Und auch der „Tiger“ in all seiner Anmut und von Richter 1965 auf die Leinwand gebannten Ästhetik ist nun dabei. Das Bild aus der Sammlung des Museums wanderte in den vergangenen Jahren – wenn es nicht gerade als Schmuckstück isoliert in der Vorstandsetage der hiesigen Sparkasse hing – als Leihgabe durch die Museen der Welt. Und es forderte genau deshalb hysterische Diskussionen darüber hinaus, inwiefern eine solche millionenschwere Kostbarkeit den Leverkusener Bürgern dauerhaft offen zugänglich gemacht werden müsse. Jetzt hängt er da. Schon beim Besichtigungstermin für die Presse klicken die Kameras wie wild. Und alle können fortan einen Blick auf das Tier werfen.

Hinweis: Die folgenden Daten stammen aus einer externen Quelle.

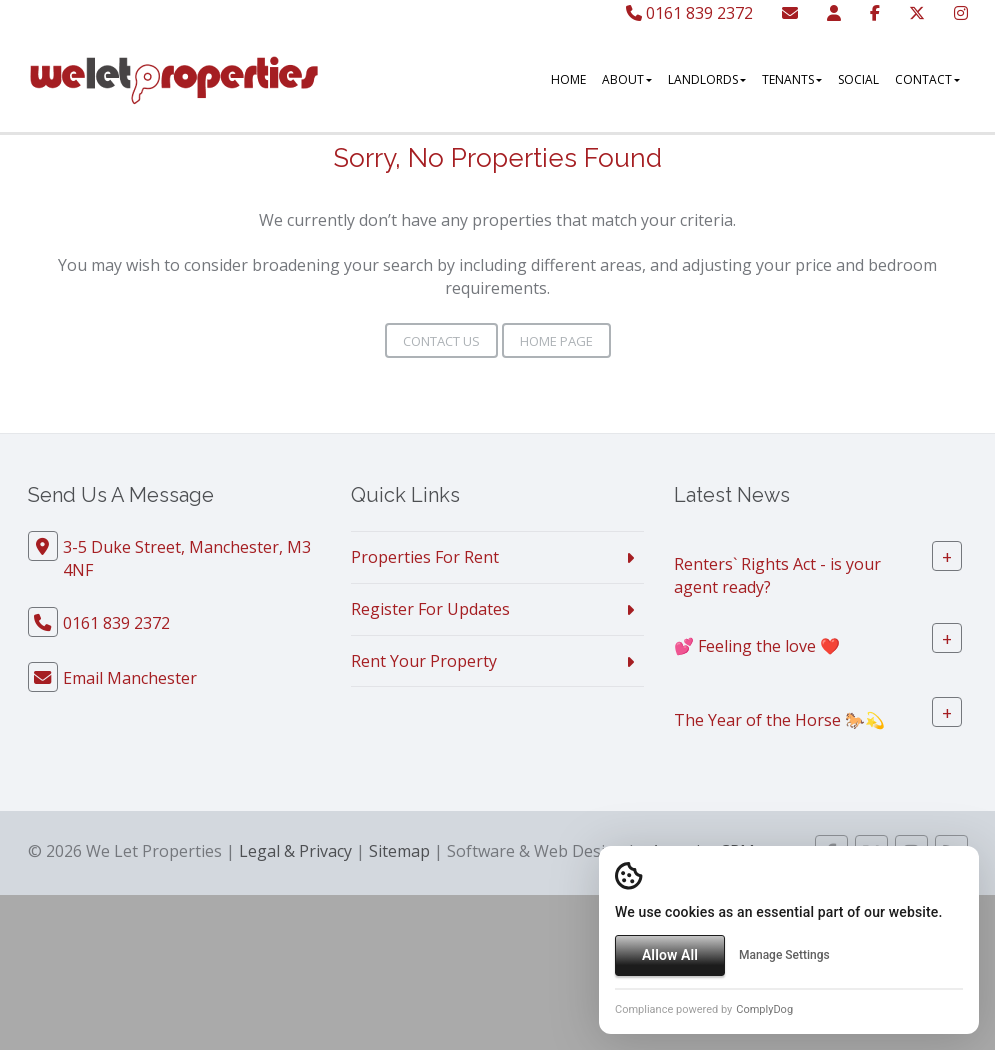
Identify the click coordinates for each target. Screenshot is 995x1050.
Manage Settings (784, 955)
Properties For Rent (425, 557)
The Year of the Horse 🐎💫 (779, 719)
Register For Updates (430, 609)
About (627, 79)
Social (858, 79)
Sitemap (399, 851)
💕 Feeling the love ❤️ (757, 645)
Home (568, 79)
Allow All (670, 955)
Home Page (548, 341)
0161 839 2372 (689, 13)
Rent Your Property (424, 661)
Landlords (707, 79)
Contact (927, 79)
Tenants (792, 79)
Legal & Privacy (295, 851)
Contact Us (433, 341)
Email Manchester (130, 678)
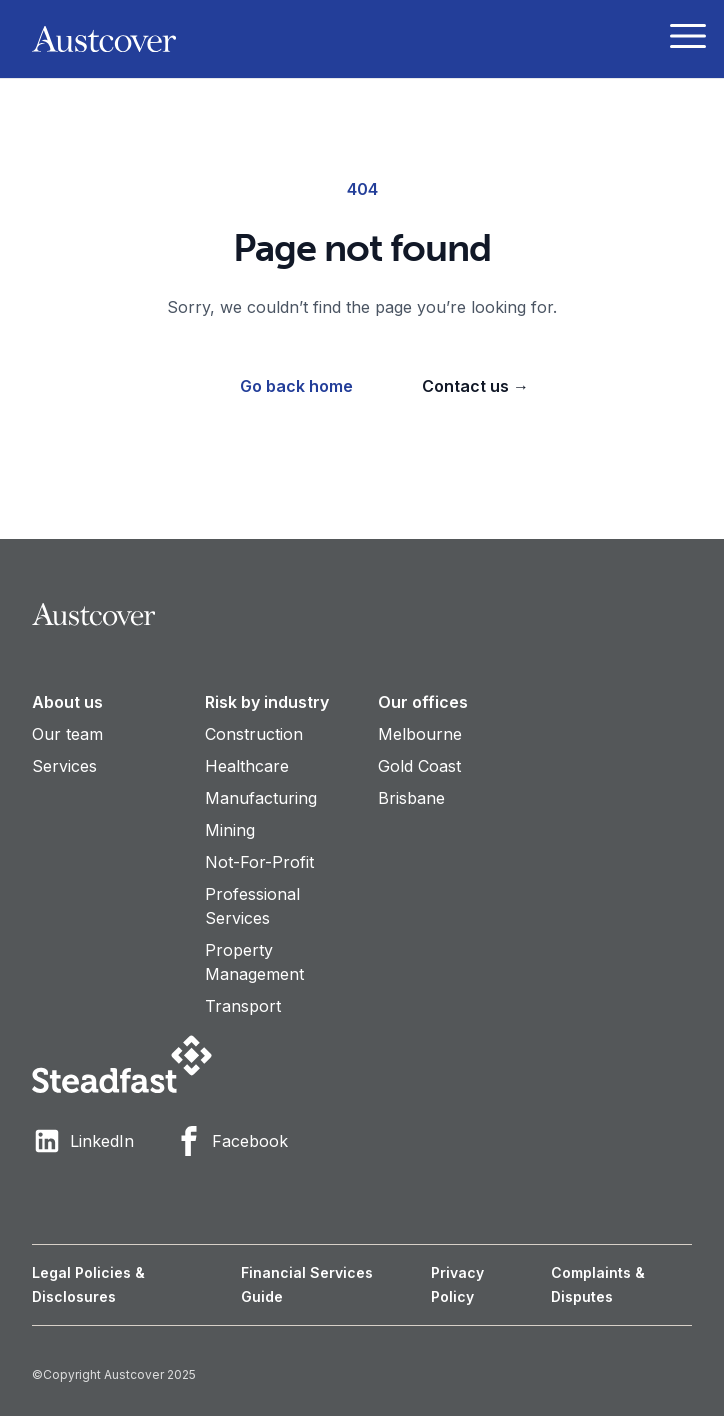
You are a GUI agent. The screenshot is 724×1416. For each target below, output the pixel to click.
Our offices (423, 702)
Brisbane (411, 798)
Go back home (296, 386)
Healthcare (247, 766)
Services (64, 766)
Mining (230, 830)
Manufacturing (261, 798)
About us (67, 702)
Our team (67, 734)
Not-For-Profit (259, 862)
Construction (254, 734)
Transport (243, 1006)
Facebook (231, 1141)
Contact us (475, 386)
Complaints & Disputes (598, 1284)
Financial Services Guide (307, 1284)
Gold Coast (419, 766)
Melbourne (420, 734)
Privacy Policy (457, 1284)
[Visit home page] (362, 614)
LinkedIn (83, 1141)
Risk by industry (267, 702)
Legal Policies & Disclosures (88, 1284)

Dennoch ist trotz des Tigers die Gegenüberstellung von Polkes Klecksografien und Richters späten „November“-Bilder an den Wänden des knapp 20 Meter langen Raumes im Obergeschoss des Museums der Höhepunkt dieser Schau: Polke sammelte in den 80ern zufällig entstanden Muster aus Farbklecksen auf den Blättern eines abgewetzten Spiralblocks, wo aus ihnen stellenweise kleine, cartoonartige Geschichten wurden. Richter ließ Jahre später, 2008, Tinte durch saugfähiges Papier dringen und stellte die dadurch auf Vorder- wie Rückseite entstandenen Muster gegenüber.

Auch wenn Richter und der 2010 verstorbene Polke mit der Zeit immer weniger miteinander zu tun hatten und davon auszugehen ist, dass aus Freundschaft Bekanntschaft wurde: Hier im Museum, bei dieser Gegenüberstellung, springen Gemeinsamkeiten, gegenseitige Inspiration und Bruderschaft im Geiste von Wand zu Wand.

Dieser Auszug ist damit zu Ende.